A defesa do ex‑presidente do BRB, Paulo Henrique Costa, solicitou formalmente a transferência do cliente para uma sala de estado‑maior. O pedido já foi levado ao gabinete do ministro André Mendonça, do Supremo Tribunal Federal (STF), que deve decidir nos próximos dias. Fontes ouvidas pela reportagem indicam tendência à aceitação da solicitação; o destino provável é o 19º Batalhão da Polícia Militar, no Jardim Botânico. A alternativa seria a Superintendência da Polícia Federal, onde está outro investigado da operação, Daniel Vorcaro.

Costa e Vorcaro negociam acordos de delação premiada com os investigadores, mas as equipes exigem versões completas e comprovação documental.
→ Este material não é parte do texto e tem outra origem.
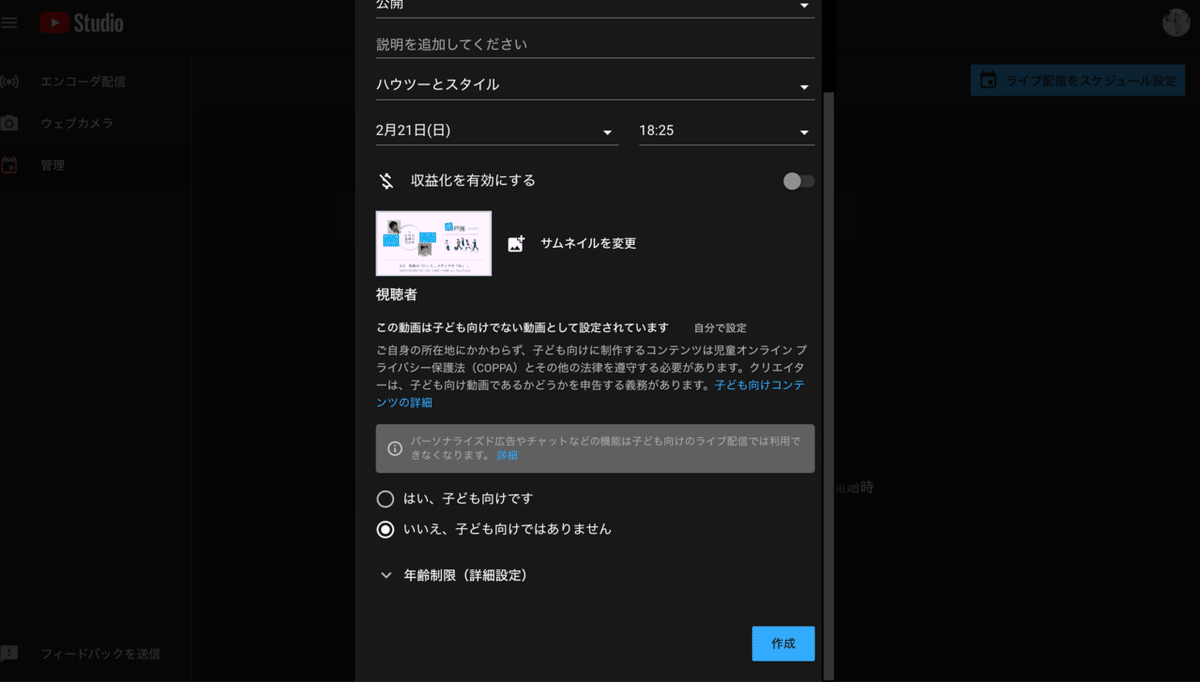Image resolution: width=1200 pixels, height=682 pixels.
Task: Open your channel profile avatar
Action: pyautogui.click(x=1176, y=22)
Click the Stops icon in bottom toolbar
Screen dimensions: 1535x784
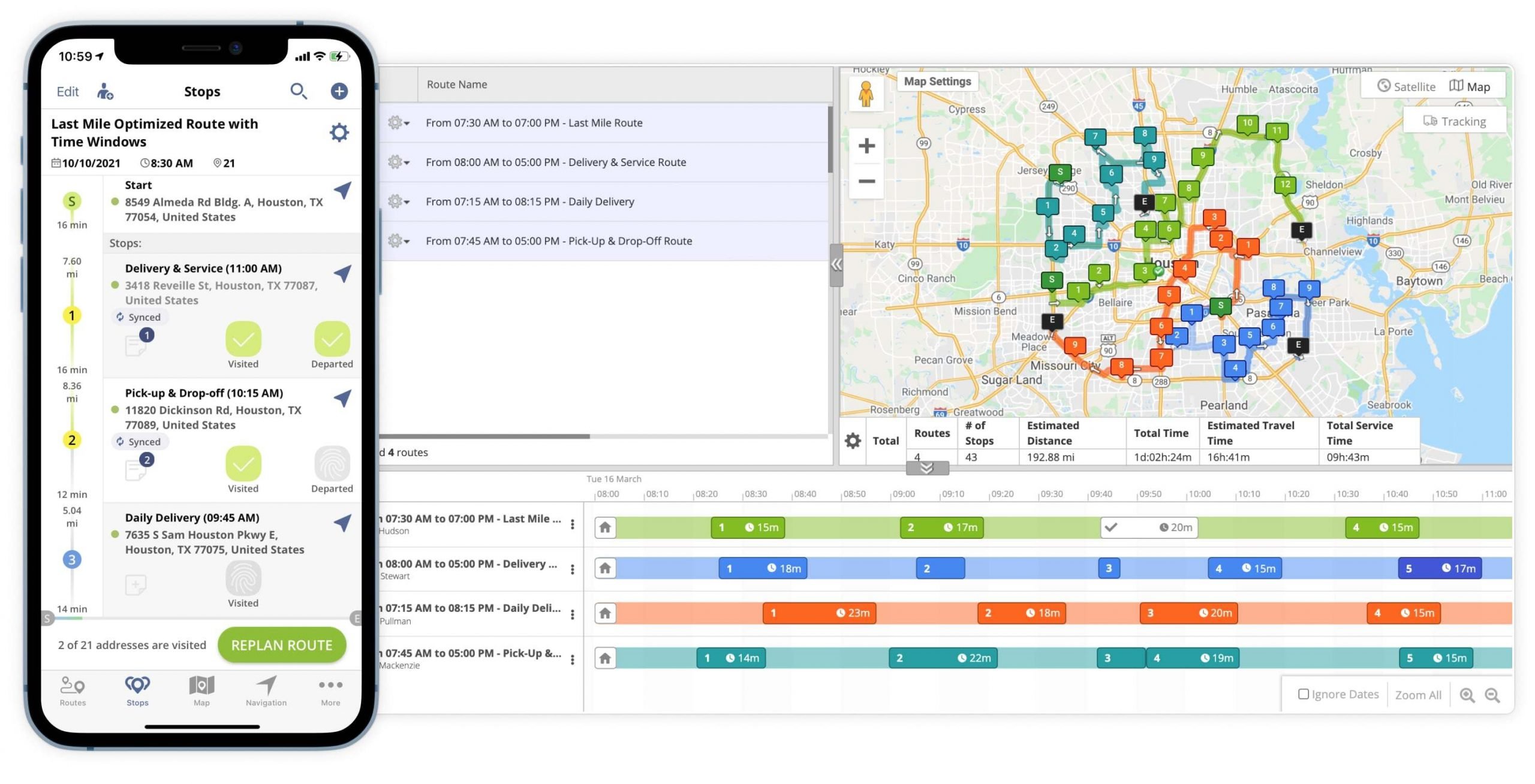pyautogui.click(x=138, y=689)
Mensagens apreendidas na operação Compliance Zero ajudaram a mapear o suposto esquema, inclusive a atuação de autoridades com foro por prerrogativa de função, e já dão andamento às diligências sem depender exclusivamente de colaborações.
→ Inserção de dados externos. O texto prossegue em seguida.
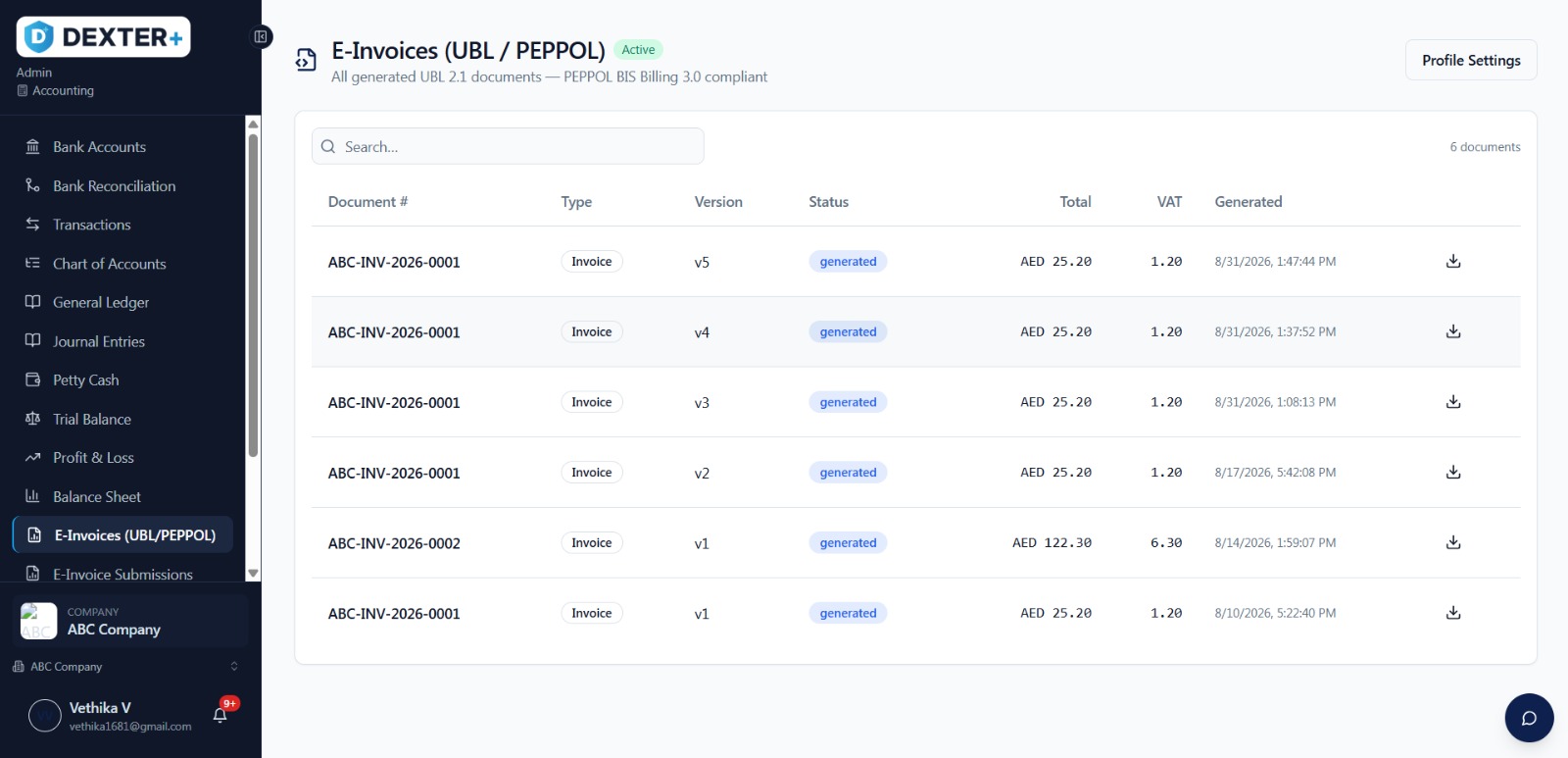Click the Bank Accounts building icon

click(32, 146)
Apesar disso, investigadores reconhecem que delações sólidas poderiam transformar o inquérito em peça mais robusta e facilitar a identificação de responsabilidades — inclusive de agentes com foro —, o que teria repercussão política e institucional. A Polícia Federal prepara pedido de prorrogação das investigações para aprofundar checagens e confrontar versões com documentos.

Além do conteúdo probatório, a movimentação por transferência tem impacto prático sobre o acesso do investigado a advogados e eventuais contatos com outros detidos; optar pelo 19º Batalhão em vez da superintendência da PF também afasta a convivência imediata com Vorcaro. No quadro atual, as diligências avançam com ou sem delações, mas a colaboração efetiva poderia acelerar conclusões e ampliar o alcance do inquérito.